Data to examine: Begin

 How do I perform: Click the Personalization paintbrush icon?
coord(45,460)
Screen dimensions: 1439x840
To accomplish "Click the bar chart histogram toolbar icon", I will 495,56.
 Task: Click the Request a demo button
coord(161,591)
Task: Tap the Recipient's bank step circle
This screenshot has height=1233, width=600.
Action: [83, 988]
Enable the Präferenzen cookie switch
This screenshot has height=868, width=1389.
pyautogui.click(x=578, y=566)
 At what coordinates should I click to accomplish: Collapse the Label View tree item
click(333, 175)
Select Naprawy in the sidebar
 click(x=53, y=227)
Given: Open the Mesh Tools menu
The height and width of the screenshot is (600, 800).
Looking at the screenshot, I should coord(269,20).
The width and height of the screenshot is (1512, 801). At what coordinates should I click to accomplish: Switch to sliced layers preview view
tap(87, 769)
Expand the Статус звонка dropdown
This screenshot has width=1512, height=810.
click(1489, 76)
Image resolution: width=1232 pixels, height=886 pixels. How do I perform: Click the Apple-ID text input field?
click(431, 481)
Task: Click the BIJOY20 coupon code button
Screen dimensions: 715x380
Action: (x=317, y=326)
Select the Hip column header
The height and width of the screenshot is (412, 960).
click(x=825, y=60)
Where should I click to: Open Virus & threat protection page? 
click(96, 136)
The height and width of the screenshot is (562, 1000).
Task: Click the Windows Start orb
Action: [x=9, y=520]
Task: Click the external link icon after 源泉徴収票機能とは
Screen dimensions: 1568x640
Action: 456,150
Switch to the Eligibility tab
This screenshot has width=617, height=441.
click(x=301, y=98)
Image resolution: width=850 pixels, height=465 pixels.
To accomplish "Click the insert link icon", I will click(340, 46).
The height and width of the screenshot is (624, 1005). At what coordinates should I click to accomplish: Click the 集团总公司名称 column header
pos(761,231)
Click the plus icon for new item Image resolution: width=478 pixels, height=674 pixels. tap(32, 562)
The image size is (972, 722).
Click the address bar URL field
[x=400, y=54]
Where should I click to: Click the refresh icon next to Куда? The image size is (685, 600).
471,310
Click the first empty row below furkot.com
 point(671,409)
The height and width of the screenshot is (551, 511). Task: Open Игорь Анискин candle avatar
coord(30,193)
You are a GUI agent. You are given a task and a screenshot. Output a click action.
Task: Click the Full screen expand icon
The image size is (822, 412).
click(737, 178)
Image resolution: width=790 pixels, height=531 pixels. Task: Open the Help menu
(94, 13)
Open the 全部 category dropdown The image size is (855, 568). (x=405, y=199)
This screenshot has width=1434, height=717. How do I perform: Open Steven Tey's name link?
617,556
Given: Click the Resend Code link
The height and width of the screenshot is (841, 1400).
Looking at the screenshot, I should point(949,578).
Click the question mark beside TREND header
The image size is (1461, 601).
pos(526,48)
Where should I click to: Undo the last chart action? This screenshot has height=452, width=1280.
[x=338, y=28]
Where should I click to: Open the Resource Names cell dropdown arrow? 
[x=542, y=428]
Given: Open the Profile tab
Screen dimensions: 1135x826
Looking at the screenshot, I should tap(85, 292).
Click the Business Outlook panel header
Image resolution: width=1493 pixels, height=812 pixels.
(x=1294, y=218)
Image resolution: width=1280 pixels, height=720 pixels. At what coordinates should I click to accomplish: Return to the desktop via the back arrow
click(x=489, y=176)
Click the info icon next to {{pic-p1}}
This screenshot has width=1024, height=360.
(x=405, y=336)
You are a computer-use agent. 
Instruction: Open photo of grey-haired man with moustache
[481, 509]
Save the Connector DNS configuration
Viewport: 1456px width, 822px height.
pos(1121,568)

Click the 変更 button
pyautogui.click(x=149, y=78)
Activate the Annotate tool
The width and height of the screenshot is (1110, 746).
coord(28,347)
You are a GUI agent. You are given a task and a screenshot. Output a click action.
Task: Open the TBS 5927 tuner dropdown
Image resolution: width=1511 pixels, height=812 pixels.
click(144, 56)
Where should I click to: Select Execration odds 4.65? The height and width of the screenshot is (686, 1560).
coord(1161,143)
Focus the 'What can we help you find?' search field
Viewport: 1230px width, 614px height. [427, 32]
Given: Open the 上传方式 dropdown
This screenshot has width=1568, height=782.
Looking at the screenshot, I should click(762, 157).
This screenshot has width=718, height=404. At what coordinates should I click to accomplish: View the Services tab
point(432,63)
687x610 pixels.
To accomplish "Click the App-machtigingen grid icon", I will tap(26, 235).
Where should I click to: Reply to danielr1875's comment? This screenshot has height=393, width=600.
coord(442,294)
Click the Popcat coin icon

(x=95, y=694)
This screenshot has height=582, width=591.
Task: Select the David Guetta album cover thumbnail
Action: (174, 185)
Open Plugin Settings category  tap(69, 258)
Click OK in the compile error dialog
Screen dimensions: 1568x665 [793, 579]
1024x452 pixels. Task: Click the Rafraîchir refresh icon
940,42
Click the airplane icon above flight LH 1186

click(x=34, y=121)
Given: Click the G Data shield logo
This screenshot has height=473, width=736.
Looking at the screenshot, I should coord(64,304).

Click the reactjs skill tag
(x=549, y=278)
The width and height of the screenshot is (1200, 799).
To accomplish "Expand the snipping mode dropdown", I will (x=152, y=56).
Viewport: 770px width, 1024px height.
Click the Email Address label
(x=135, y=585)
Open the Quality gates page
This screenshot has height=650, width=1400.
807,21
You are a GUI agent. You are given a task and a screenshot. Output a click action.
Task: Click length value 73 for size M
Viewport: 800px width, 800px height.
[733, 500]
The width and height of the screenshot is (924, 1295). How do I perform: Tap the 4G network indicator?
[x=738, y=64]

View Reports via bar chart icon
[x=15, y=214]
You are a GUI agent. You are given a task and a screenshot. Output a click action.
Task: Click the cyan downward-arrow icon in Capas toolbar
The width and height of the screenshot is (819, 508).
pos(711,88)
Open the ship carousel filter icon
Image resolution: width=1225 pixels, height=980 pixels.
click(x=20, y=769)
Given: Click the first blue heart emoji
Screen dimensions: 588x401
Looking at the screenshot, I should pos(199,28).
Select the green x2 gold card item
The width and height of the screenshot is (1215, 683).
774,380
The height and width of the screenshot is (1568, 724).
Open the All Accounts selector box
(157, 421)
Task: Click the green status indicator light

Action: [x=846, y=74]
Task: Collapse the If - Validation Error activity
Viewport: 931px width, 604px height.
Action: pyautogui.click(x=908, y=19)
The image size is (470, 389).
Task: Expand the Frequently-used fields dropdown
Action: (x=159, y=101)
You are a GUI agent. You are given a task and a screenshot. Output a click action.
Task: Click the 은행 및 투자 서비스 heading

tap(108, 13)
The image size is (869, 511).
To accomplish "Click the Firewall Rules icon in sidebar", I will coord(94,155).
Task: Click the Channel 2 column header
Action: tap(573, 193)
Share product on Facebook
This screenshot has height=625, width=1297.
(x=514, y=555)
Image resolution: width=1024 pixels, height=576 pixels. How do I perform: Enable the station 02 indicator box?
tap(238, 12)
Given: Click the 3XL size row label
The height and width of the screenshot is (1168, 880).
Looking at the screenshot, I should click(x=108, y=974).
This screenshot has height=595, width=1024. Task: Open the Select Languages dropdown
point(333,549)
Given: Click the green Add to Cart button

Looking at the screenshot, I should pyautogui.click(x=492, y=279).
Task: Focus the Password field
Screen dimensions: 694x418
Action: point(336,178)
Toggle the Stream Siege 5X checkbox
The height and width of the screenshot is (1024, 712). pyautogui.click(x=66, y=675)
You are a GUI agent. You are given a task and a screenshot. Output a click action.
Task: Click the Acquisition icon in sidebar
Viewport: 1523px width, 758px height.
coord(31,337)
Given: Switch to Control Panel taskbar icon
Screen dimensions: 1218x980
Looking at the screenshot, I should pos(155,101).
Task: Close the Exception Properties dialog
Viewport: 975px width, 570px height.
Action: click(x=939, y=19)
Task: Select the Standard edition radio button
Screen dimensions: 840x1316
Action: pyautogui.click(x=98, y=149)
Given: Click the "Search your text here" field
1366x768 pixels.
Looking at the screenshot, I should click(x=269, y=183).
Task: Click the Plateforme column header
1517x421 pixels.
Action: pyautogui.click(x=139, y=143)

Data to examine: End

◆ **Requirement**
Scan the data above for the word "toolbar". Copy every line in which it is found.

◆ **Answer area**
To accomplish "Click the bar chart histogram toolbar icon", I will 495,56.
Task: Click the cyan downward-arrow icon in Capas toolbar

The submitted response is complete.